Dziś propozycja dla fanów intensywnie czekoladowych ciast.
Nie myślcie jednak, że jest ciężkie i zbyt słodkie.
Jest lekkie i bardzo delikatne, a wszystko to zasługa przygotowanego na bazie bitej śmietany oraz piany z białek musu.
Do nasączenia biszkoptu użyłam wódki malinowej (bez rozcieńczania jej), ale jeśli ciasto będą jeść dzieci, to możecie zamienić ją na sok wiśniowy lub po prostu użyć wody z cukrem i odrobiną cytryny.
Oczywiście, jak na ciasta czekoladowe przystało, najlepiej smakuje w towarzystwie malin i truskawek.
Możecie podać je również z bitą śmietaną i frużeliną z wiśni. W takiej wersji również będzie smakować wyśmienicie :)
Aby cieszyć się najdelikatniejszą konsystencją pamiętajcie, by wyjąć ciasto z lodówki ok. 45 minut przed podaniem.

Składniki na tortownicę o średnicy 22 cm
Biszkopt:
- 1 jajko
- 1 żółtko
- 1/4 szklanki cukru
- 1/4 szklanki mąki
- 2 płaskie łyżki kakao
- 2 łyżki wody
- 1/4 łyżeczki proszku do pieczenia
Poncz:
- 50-70 ml wódki malinowej lub wiśniowej
Mus czekoladowy:
- 200 g gorzkiej czekolady
- 200 g mlecznej czekolady
- 500 ml kremówki (300 + 200)
- 4 (sparzone!) jajka
- 1 łyżka cukru pudru
- 3 płaskie łyżeczki żelatyny
- 50 ml wrzątku
Dodatkowo:
- świeże owoce
Spód tortownicy wykładamy papierem do pieczenia.
Piekarnik nagrzewamy do 180 stopni.
Jajko, żółtko oraz cukier łączymy ze sobą i miksujemy przez około 5 minut na najwyższych obrotach miksera.
Kiedy powstanie jasna, puszysta masa dodajemy wodę, a następnie mąkę przesianą z proszkiem do pieczenia i kakao.
Miksujemy na najwolniejszych obrotach, tylko do chwili połączenia się składników.

TWOJE ZADANIE
Oceń, czy poniższe stwierdzenia (a), (b) i (c) są zgodne z przepisem na ciasto czekoladowe, i przy każdym odpowiedz „tak” lub „nie”, przytaczając dosłownie rozstrzygające słowa przepisu. (a) Biszkopt nasącza się rozcieńczoną wódką malinową. (b) Ciasto należy wyjąć z lodówki około 45 minut przed podaniem. (c) Jajko, żółtko i cukier miksuje się przez około 10 minut.

DOSTARCZONE INFORMACJE
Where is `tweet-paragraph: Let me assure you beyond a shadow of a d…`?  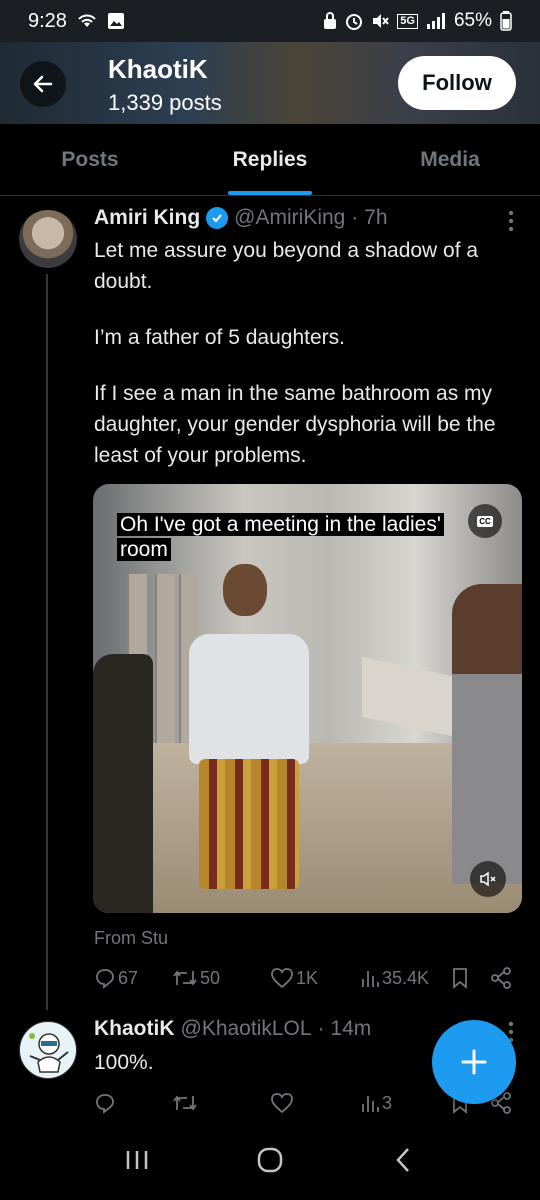 tweet-paragraph: Let me assure you beyond a shadow of a d… is located at coordinates (286, 266).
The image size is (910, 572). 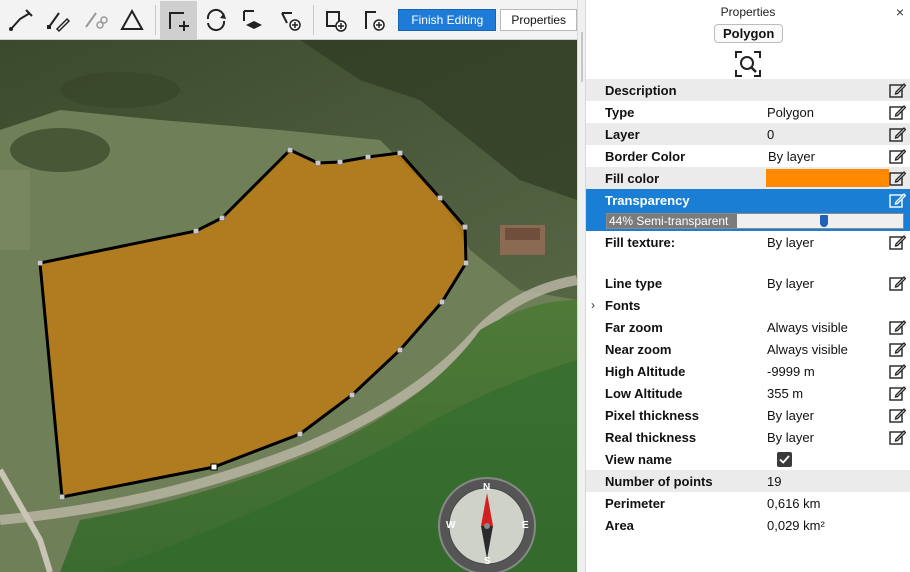 I want to click on zoom-to-object-icon, so click(x=748, y=64).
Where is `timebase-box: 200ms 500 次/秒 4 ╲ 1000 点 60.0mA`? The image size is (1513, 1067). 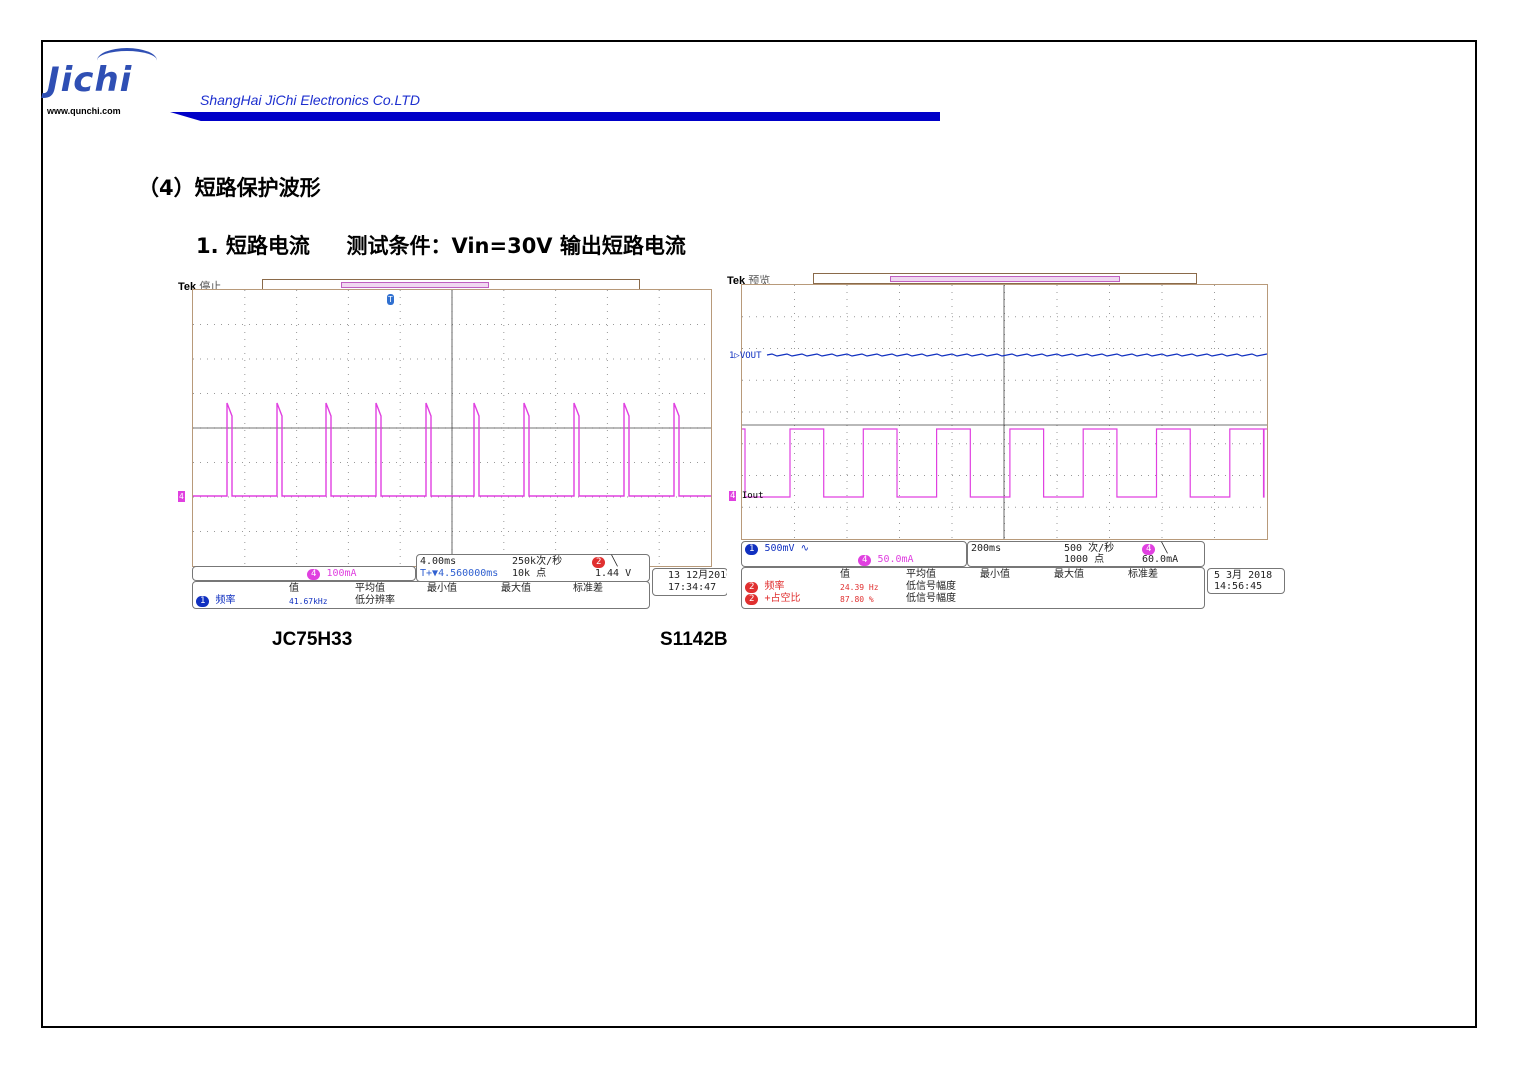 timebase-box: 200ms 500 次/秒 4 ╲ 1000 点 60.0mA is located at coordinates (1086, 554).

WYNIK ĆWICZENIA
(a) Nie: „użyłam wódki malinowej (bez rozcieńczania jej)”.
(b) Tak: „wyjąć ciasto z lodówki ok. 45 minut przed podaniem”.
(c) Nie: „miksujemy przez około 5 minut na najwyższych obrotach miksera”.